God introduces us to Abram in the final verses of the 11th chapter to Genesis. No great pomp or circumstance just an introduction, who he is, who his family is, and where they were.
The first verse of chapter 12 finds God telling Abraham to leave his country and family and go, to a place that was not defined, but God would show him when he gets there. Not exactly circumstances that would excite the majority of us, but Abram does what God had asked him to do. God also told Abram that He(God) was going to make Abram a great nation that would be a blessing to the whole world. Through the lineage of Abram the whole earth would be blessed, but there were again no specifics given to Abram. He and Sarai, his wife were without children, but Abram was not bothered by these details. I would like to say that this is faith, faith in a God that Abram knew would do exactly what He said He would do. Lots of us believe that there is a God, but not so many of us are willing to act on that belief. We want a plan from beginning to end, with quantifiable goals along the way so that we can be sure the plan is working. That is not the way that God wants to interact with us. Faith is only real when we are able to act on a belief regardless of possible outcomes. Abram had no idea of where he is going, or how he will be perceived by others.
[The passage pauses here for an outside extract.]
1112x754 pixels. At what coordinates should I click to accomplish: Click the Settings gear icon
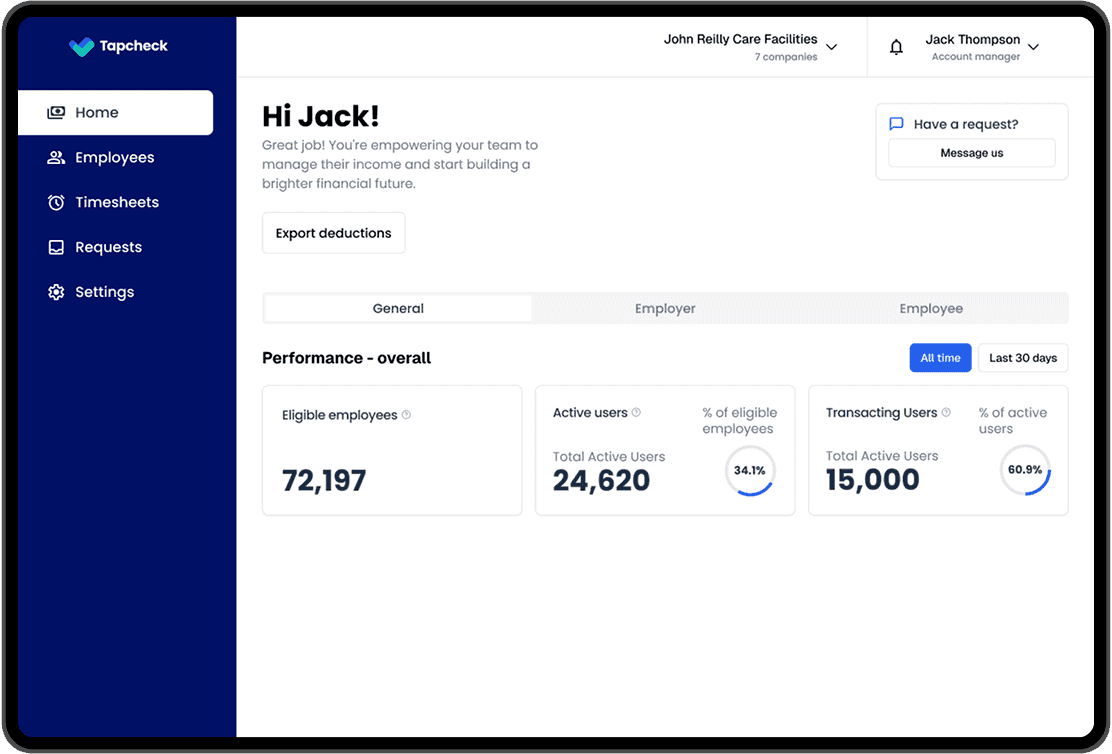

Abram and his household continued on until God appeared to Abram again, letting him know where to stop.
There is a saying “put your money where your mouth is.” That can be put as, you have faith, act on it! When we know what it is that God want’s of us we must act on that knowledge. to not act is to not really believe.
Abram was not a perfect man, but he was a man that believed strongly enough on God to do what he knew God wanted of him. We will take a look into his life to see his errors and then his faith. Each error is a moment that faith failed, failure of faith causes our focus to go to something other than God, some problem we have that at that moment obscures our faith. We will see that these errors are overlooked by God, and Abram picks up where he left off, believing God.